<<<<

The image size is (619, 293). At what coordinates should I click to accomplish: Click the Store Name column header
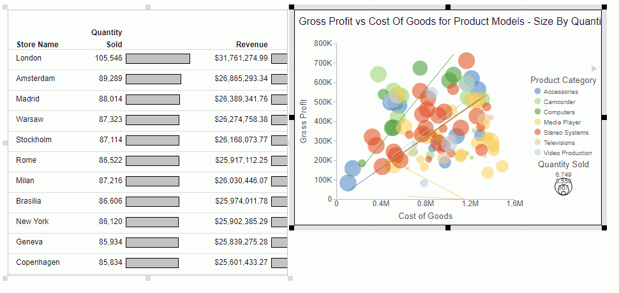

>>>>
<<<<

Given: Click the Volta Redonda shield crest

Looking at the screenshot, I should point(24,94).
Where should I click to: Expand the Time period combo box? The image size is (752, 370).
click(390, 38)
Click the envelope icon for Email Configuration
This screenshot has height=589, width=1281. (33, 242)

>>>>

Goal of the exercise: Reproduce the material verbatim, beginning with the line containing "Given: Click the Volta Redonda shield crest" and ending with the line containing "This screenshot has", including both of those lines.

Exercise result:
Given: Click the Volta Redonda shield crest

Looking at the screenshot, I should point(24,94).
Where should I click to: Expand the Time period combo box? The image size is (752, 370).
click(390, 38)
Click the envelope icon for Email Configuration
This screenshot has height=589, width=1281. (33, 242)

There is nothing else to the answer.